Concat question when using htmlspecialchars

busboy · December 6, 2012, 1:47am

$firstName = “Bénny”;
$lastName = “O’Drärön”;

print (“<input name=‘myData’ type=‘text’ value='”.htmlspecialchars($firstName)." “.htmlspecialchars($lastName).”'>");

Produces:

Bénny O

Apparently I am doing something wrong with the concatenation. Do you see anything amiss?

Thanks!

parkerj · December 6, 2012, 2:15am

I don’t think you are doing anything wrong. It is the apostrophe in the last name. Try escaping it like below, and see if that helps.

$lastName = "O\\'Drärön";

busboy · December 6, 2012, 3:11am

Yes, but htmlspecialchars is supposed to handle slashes. I think the problem has something to do with the way I have done the concat. For whatever reason, the following version works. However, I was trying to do with single quotes instead of double quotes:

print ("<input name=\\"myData\\" type=\\"text\\" size=\\"30\\" maxlength=\\"40\\" value=\\"".htmlspecialchars($firstName)." ".htmlspecialchars($lastName)." \\">");

parkerj · December 6, 2012, 3:46am

I understand, that is why I posted that code. By trying to use single quotes, it was interpreting the apostrophe in the last name. Allow me to interpret how PHP was interpreting your code:

' " Bénny O';

Do you see it now? PHP was interpreting the apostrophe as an end point of parsing the data.

Jeff_Mott · December 6, 2012, 6:44am

busboy, I don’t see anything wrong in the code you posted. And I copy-pasted it, and it ran just fine for me. That should mean that the real issue is elsewhere in the code you haven’t posted.

StarLion · December 6, 2012, 2:40pm

The answer to this I believe lies in PHP’s htmlspecialchars options.

By default, htmlspecialchars will NOT convert ’ into the HTML entity . This is the default (ENT_COMPAT) mode.

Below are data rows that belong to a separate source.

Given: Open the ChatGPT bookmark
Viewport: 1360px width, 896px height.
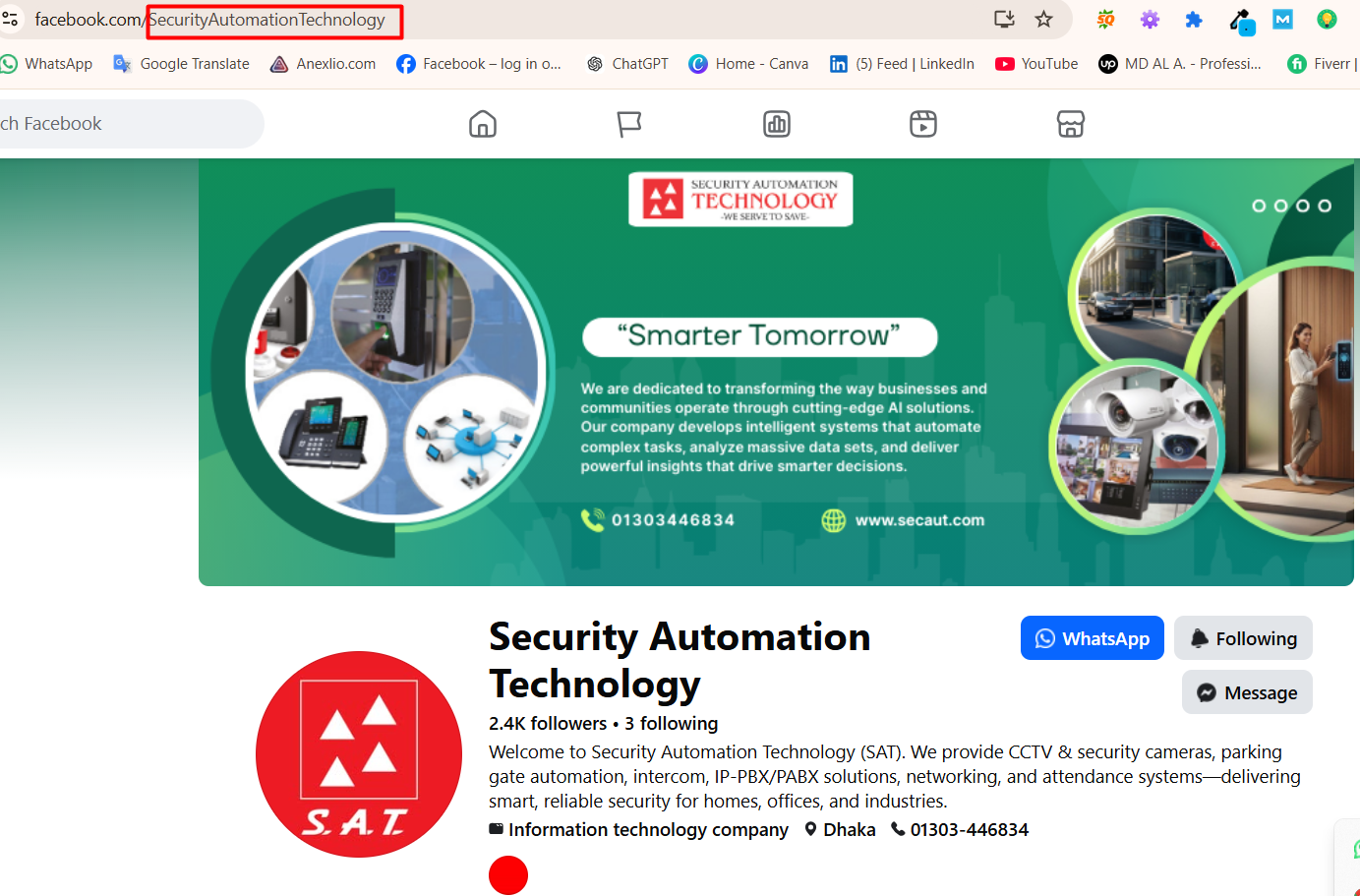Looking at the screenshot, I should 627,64.
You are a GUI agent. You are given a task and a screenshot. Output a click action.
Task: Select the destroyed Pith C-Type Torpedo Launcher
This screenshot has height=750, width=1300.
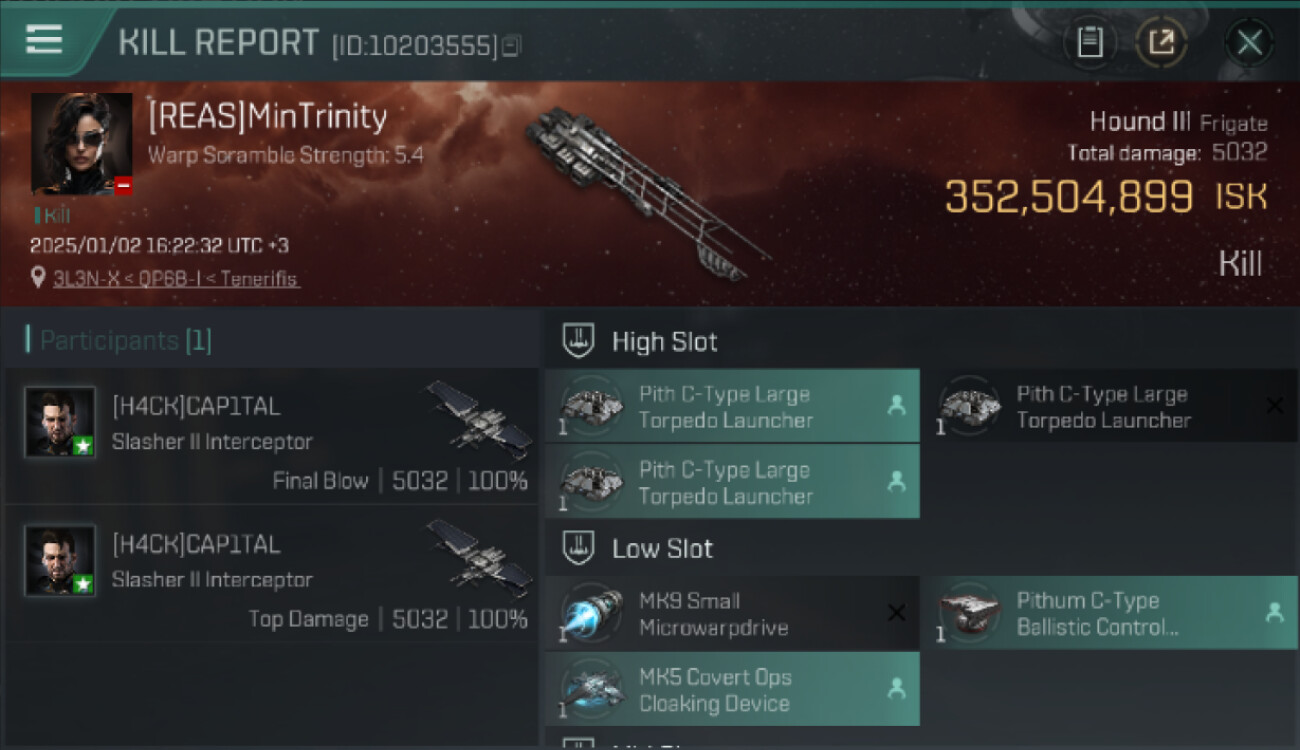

So when you execute your code as written, your output would be:

<input name='myData' type='text' value='B#233;nny O'Dr#228;r#246;n'>

Note the coloring, and you’ll see why you got what you did.

If you want apostrophes to be converted, you’ll have to specify that flag when you call htmlspecialchars;
htmlspecialchars($lastName,ENT_QUOTES|ENT_HTML401)

This will convert both " and ’ to their HTML Entities.

(EDIT: Yeah, and SP wont let me put in the special characters lol. I’ve removed the &'s in front of them to make it not-translate, but you get the picture.

Jeff_Mott · December 6, 2012, 4:56pm

Whoops. Good catch, StarLion.

felgall · December 6, 2012, 9:33pm

If you put & on the front of entity codes as you enter them the & should display without converting the codes - or simply specify the code outside of a code box and it will not get converted at all.